■ **AIM**
Rewrite the stretch of the listing from the line containing "Customer Service (995, 77)" through the line containing "Missions (358, 1689)", replacing "Member Lounge" with "Members Lounge" and keeping everything else the same.

## Begin EXTRACTED ENTRIES

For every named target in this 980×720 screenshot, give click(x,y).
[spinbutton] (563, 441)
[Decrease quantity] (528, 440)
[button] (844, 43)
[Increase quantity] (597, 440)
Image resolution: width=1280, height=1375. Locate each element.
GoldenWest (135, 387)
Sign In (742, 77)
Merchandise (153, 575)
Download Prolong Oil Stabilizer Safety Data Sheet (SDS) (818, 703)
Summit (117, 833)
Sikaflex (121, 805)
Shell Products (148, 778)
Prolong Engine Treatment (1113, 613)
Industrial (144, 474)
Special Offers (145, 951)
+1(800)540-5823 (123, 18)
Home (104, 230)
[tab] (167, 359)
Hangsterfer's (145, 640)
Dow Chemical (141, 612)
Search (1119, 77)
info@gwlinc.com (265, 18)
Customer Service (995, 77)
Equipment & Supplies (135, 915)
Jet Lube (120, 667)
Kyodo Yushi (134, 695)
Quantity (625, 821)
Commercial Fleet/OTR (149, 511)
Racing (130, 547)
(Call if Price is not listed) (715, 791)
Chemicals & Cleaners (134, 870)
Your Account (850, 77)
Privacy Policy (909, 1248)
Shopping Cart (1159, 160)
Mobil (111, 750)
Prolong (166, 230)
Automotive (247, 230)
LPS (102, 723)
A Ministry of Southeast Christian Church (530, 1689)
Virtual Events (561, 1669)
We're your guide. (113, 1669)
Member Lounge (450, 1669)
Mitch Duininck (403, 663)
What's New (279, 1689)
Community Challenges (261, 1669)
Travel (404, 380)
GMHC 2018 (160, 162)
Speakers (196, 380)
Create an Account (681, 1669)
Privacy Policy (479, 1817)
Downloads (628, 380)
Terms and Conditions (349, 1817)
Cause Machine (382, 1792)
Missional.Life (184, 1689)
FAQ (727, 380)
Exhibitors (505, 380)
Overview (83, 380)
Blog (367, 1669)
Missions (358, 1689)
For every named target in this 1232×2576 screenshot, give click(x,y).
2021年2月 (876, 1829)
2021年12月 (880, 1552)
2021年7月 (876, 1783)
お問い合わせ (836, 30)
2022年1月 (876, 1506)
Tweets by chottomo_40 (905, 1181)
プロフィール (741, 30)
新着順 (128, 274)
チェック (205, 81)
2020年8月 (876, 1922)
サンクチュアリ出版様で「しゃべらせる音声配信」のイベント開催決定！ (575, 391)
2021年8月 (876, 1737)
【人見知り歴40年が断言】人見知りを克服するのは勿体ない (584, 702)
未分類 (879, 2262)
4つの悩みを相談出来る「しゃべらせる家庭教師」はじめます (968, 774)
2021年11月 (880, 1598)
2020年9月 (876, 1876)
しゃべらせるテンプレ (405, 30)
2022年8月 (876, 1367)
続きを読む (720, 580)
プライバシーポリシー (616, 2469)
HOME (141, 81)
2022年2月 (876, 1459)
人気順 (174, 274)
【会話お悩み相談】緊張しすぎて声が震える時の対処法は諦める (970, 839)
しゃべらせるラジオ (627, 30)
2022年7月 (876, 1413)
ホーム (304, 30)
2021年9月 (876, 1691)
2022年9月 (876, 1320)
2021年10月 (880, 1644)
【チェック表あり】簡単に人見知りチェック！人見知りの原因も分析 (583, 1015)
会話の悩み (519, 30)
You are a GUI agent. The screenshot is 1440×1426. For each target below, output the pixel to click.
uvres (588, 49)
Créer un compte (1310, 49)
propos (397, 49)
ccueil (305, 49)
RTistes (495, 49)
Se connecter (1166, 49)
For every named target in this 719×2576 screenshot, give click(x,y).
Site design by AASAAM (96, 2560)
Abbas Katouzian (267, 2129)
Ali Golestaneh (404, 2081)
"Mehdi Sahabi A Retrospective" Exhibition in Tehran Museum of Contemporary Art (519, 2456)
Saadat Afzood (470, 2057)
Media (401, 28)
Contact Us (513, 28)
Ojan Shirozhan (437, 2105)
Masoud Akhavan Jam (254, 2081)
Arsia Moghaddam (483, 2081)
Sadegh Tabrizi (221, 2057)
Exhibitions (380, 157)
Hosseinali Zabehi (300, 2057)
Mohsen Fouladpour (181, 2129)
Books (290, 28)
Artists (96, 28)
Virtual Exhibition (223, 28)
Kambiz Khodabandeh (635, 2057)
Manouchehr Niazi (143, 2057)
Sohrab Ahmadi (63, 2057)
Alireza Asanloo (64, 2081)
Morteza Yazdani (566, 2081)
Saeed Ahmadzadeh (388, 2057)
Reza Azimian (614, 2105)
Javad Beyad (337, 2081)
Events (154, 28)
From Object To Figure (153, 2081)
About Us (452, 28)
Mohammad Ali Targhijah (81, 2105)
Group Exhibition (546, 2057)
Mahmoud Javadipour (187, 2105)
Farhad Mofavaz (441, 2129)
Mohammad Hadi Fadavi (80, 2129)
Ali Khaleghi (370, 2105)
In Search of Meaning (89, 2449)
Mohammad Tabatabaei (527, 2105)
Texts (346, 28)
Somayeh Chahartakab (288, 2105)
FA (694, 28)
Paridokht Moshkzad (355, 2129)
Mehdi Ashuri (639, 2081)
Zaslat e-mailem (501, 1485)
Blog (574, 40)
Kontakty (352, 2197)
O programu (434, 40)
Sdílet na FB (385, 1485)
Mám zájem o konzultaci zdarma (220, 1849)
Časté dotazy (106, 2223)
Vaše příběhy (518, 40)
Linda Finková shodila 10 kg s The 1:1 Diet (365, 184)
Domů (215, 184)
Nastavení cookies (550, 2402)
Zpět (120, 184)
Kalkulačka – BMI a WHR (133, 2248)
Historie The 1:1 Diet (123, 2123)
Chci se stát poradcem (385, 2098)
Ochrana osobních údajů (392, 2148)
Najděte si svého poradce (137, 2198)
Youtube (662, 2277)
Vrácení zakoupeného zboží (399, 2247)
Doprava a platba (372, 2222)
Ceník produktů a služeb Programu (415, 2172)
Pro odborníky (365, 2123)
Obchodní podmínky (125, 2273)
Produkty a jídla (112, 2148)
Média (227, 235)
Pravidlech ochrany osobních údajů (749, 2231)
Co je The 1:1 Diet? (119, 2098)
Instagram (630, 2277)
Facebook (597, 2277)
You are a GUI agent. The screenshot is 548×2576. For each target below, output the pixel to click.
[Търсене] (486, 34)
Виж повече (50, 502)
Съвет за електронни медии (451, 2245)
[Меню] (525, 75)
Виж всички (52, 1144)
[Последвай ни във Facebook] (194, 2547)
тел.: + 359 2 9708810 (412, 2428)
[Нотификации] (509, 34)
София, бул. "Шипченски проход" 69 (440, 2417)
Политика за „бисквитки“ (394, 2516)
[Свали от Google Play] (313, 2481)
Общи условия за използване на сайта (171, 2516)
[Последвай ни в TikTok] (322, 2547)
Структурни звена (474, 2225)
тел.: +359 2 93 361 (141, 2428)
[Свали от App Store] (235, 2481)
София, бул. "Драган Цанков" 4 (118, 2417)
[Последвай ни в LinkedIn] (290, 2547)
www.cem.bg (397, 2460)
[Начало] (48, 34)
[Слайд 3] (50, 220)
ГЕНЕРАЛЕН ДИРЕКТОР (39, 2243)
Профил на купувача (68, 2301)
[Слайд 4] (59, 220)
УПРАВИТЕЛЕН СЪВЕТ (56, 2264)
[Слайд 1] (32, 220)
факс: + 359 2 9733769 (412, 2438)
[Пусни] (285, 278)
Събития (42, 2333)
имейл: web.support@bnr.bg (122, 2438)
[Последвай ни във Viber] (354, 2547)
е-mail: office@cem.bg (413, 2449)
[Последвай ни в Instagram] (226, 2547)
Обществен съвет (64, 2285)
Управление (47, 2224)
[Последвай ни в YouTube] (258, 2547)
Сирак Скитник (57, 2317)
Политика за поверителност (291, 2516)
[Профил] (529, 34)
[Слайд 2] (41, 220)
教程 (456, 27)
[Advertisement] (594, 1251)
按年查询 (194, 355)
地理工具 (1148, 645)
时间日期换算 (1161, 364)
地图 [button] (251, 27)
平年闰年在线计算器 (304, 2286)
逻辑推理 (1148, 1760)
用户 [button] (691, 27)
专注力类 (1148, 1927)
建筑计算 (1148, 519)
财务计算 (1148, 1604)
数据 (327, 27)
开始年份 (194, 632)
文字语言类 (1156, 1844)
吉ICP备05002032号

## End EXTRACTED ENTRIES

■ **SOLUTION TO THIS TASK**
Customer Service (995, 77)
Equipment & Supplies (135, 915)
Jet Lube (120, 667)
Kyodo Yushi (134, 695)
Quantity (625, 821)
Commercial Fleet/OTR (149, 511)
Racing (130, 547)
(Call if Price is not listed) (715, 791)
Chemicals & Cleaners (134, 870)
Your Account (850, 77)
Privacy Policy (909, 1248)
Shopping Cart (1159, 160)
Mobil (111, 750)
Prolong (166, 230)
Automotive (247, 230)
LPS (102, 723)
A Ministry of Southeast Christian Church (530, 1689)
Virtual Events (561, 1669)
We're your guide. (113, 1669)
Members Lounge (450, 1669)
Mitch Duininck (403, 663)
What's New (279, 1689)
Community Challenges (261, 1669)
Travel (404, 380)
GMHC 2018 (160, 162)
Speakers (196, 380)
Create an Account (681, 1669)
Privacy Policy (479, 1817)
Downloads (628, 380)
Terms and Conditions (349, 1817)
Cause Machine (382, 1792)
Missional.Life (184, 1689)
FAQ (727, 380)
Exhibitors (505, 380)
Overview (83, 380)
Blog (367, 1669)
Missions (358, 1689)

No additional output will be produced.